Want to learn more about India - - the backdrop for this year's book? A number of resources and facts have been compiled for community members and educators to reference while reading this year's book.
INTERNATIONAL SPEAKERS PROGRAM
The I-Speak Program, organized by Community Volunteers for International Programs (CVIP), places international students and scholars in area schools and community organizations for cultural presentations or performances.
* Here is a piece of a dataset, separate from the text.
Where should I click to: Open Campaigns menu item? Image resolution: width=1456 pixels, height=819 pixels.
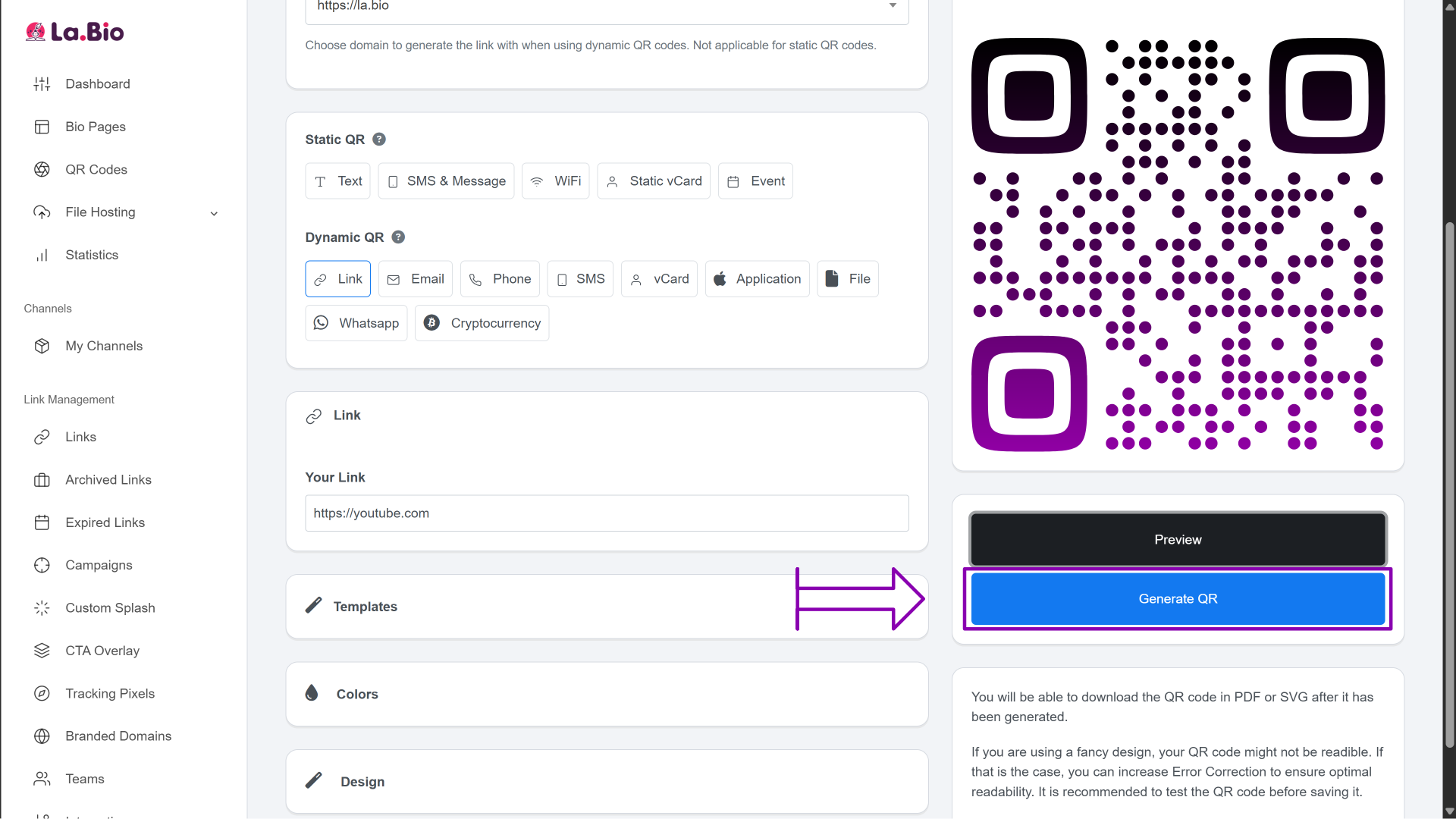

If you are interested in having someone attend your class, click here or contact Nicole Namy, Community Outreach Coordinator, MSU Office for International Students and Scholars at (517) 432-1899 or email@example.com.
THE STORY OF INDIA
Learn more in a six-part series entitled "The Story of India" on PBS.
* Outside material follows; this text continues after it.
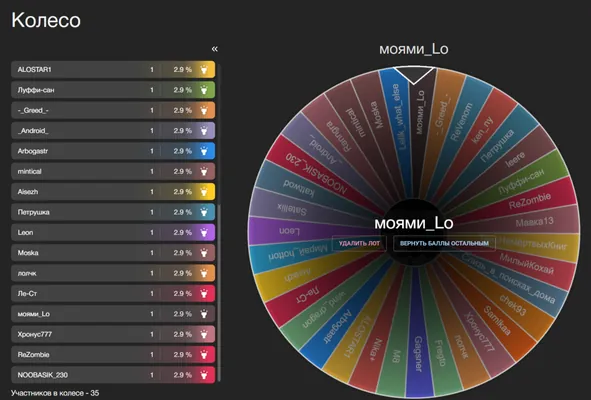
Task: Click the УДАЛИТЬ ЛОТ button
Action: (359, 244)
- Hindi and English are the official languages of India. The government also recognizes 17 other languages (Assamese, Bengali, Gujarati, Nepali, Manipuri, Konkani, Kannada, Kashmiri, Malayalam, Marathi, Oriya, Punjabi, Sanskrit, Sindhi, Tamil, Telugu, and Urdu). Apart from these languages, about 1,652 dialects are spoken in the country.
- India is the largest democracy in the world.
- India has the world’s third largest road network at 1.9 million miles. It also has the world’s second largest rail network, which is the world’s largest civilian employer with 16 million workers.
-Introduced by the British, cricket is India’s most popular sport. Hockey is considered the national sport, and the Indian field hockey team proudly won Olympic gold in 1928.
- India experiences six seasons: summer, autumn, winter, spring, summer monsoon, and winter monsoon.
- Indians hold prominent places both internationally and in the United States. For example, the co-founder of Sun Microsystems (Vinod Khosla), the creator of the Pentium chip (Vinod Dahm), the founder/creator of Hotmail (Sabeer Bhatia), and the GM of Hewlett-Packard (Rajiv Gupta) are all Indian.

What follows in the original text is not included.